**Tasks to perform**
1. Answer these questions from the article on the seniors study:
(a) What share of all seniors does the new study indicate need some help with Activities of Daily Living?
(b) What do about 15 percent of those living in supportive care settings do?
(c) On average, how many hours a month of assistance do family and friends provide to those getting help with household activities?
2. Carry the article on the seniors study forward, beginning after its final sentence.

**Text block**

>>>>>

New Study: Almost Half of Seniors Need Help


Howard Gleckman, of the Urban Institute, sheds some light on a new study from the University of Michigan and the Institute. That study indicates that almost half of all seniors need some help with Activities of Daily Living (ADLs and Instrumental ADLs). That number is much higher than previous studies had indicated, but not at all surprising to those of us at Support For Home In-Home Care or others in the elder care industry.

One of the points Gleckman makes is that,

Among those living in places other than nursing homes, about one-third receive paid assistance (including help from staff) and about one-third get assistance from both paid staff and family and friends. About 15 percent of those living in supportive care settings hire private duty aides to provide additional assistance.

One of the important data points from the study is just how much help many seniors actually need:

 Those getting help with household activities such as cooking and cleaning say family and friends provide an average of about 85 hours- a-month of assistance (about 21 hours-a-week). But those getting help with 3 or more personal care or mobility needs such as bathing or walking say family and friends give more than 250 hours of assistance. That’s more than 60 hours per week.

<<<<<

**Material provided**
>>>>>

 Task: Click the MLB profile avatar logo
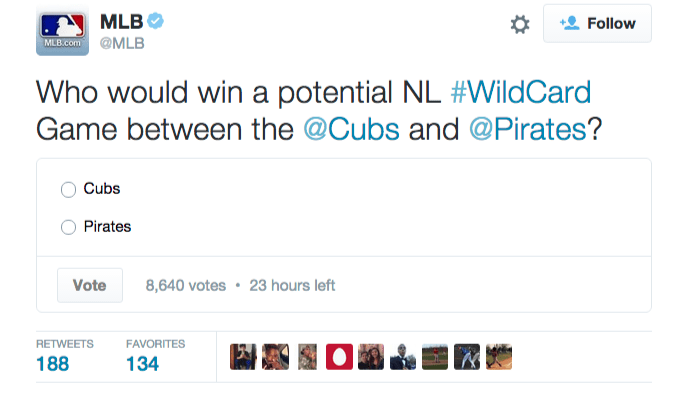click(x=62, y=31)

<<<<<

**Responses by item number**
1.
(a) Almost half.
(b) They hire private duty aides to provide additional assistance.
(c) About 85 hours a month (about 21 hours a week).

2.
As the number of hours of need – and the level of personal care involved – increases, the toll on family and friends becomes very great. At some critical point, the family and friends need to reach out, for their own sakes and the sake of the care recipient, for professional help. If the senior is living at home, talking to a member of the Home Care Association of America is the best bet.

One more critical data point is, again, no surprise to us, but will be to most folks:

Nearly one in six of all older adults reported at least one “adverse consequence” when a care need was not met.  And among those who said they needed assistance, it was nearly one-third. The most common effects: Wet or soiled clothes, being unable to go places, or making mistakes taking medications.

I have talked in a number of prior articles about how serious medication non-compliance is. The consequences, both in terms of health and healthcare costs, is enormous. Likewise, the issues of pressure ulcers and other skin breakdowns from improper hygiene is very serious.

It is hard to shine too bright a light on the needs of our seniors. This study adds some welcome wattage to the situation.